Langsam, fast beschwerlich erhebt der greise Dianapriester den Blick unter den herabhängenden Brauenbüscheln und starrt seinen Schwager mit einem leeren Blick an, als ob er in Zweifel sei, ob er Marcus nicht oder dieser ihn nicht verstünde.
Nach und nach merkt er, daß in den krampfhaft bewegten Zügen dieses trotz aller Wetterbräune todblassen Gesichtes sich etwas Neues und Unbekanntes zeigt, eine innere Qual, die nur zur Hälfte der Schreckenstat entstammt, die ihm soeben gebeichtet wurde.
»Was meinst du? was hast du mir zu sagen, Marcus?«
»Fulvia war unschuldig. Du warst nur schuldig in deinem Jähzorn und durch die furchtbare Kraft deiner Hände. Ich war der Schuldige.«
Rufus antwortet nur mit einem müden Kopfschütteln, als ob er meine, der junge Schwager rede irre.

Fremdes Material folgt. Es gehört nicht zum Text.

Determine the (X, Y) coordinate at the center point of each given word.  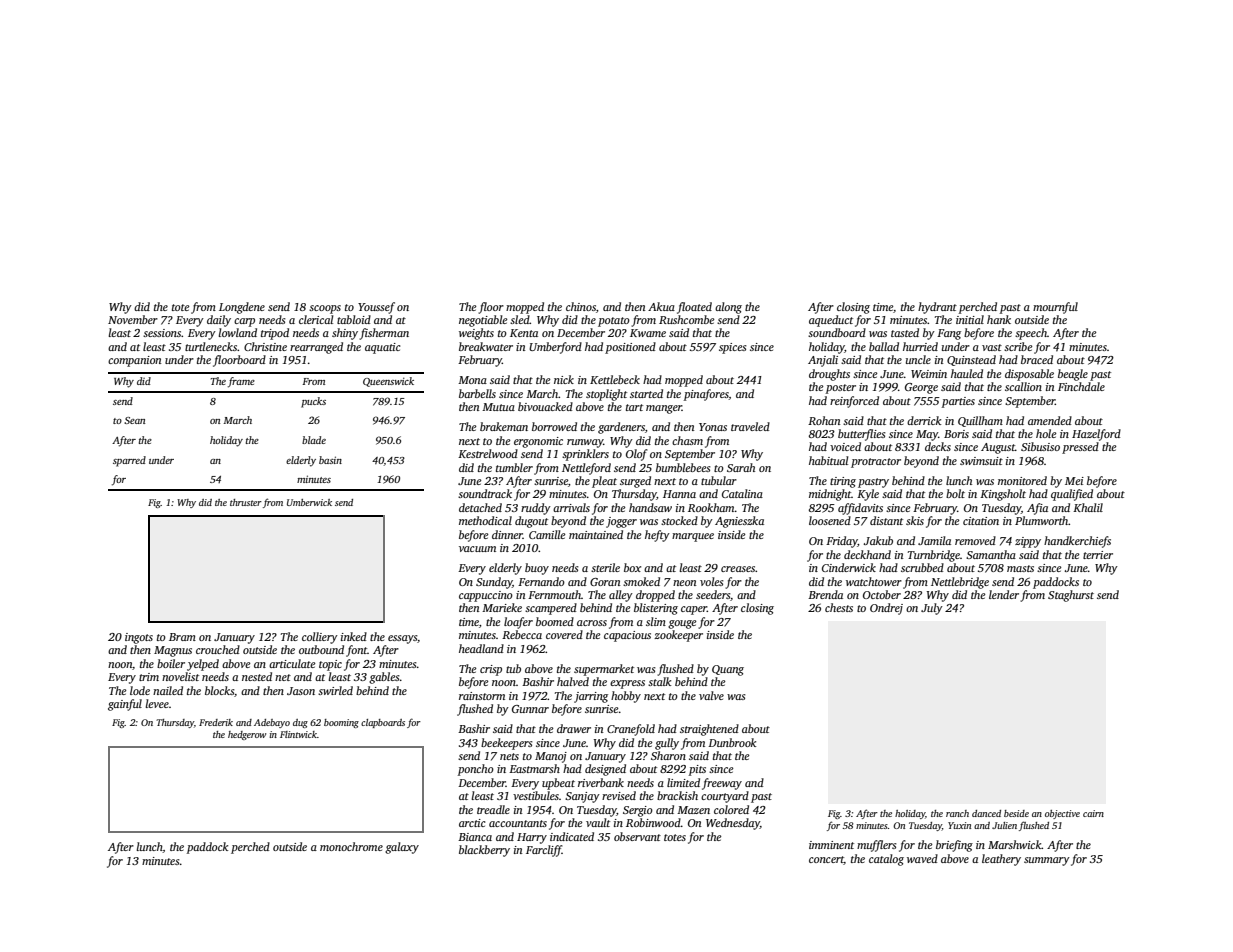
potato (614, 322)
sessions (162, 333)
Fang (949, 334)
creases (738, 569)
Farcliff (544, 851)
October (882, 594)
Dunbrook (732, 742)
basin (330, 460)
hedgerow (247, 735)
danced (986, 813)
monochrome (351, 846)
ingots (139, 638)
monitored (1022, 480)
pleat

»Mein frevelhafter Jugendleichtsinn – ein böser Dämon hat ihn in seine Hand genommen, um dies Verhängnis über uns zu bringen – ja auch über mich, denn ich werde mir das nie verzeihen, und ich habe am längsten daran zu tragen.«
Diesmal erhebt Rufus den Kopf und blickt Marcus scharf an. Ganz irre Rede scheint dies doch nicht zu sein.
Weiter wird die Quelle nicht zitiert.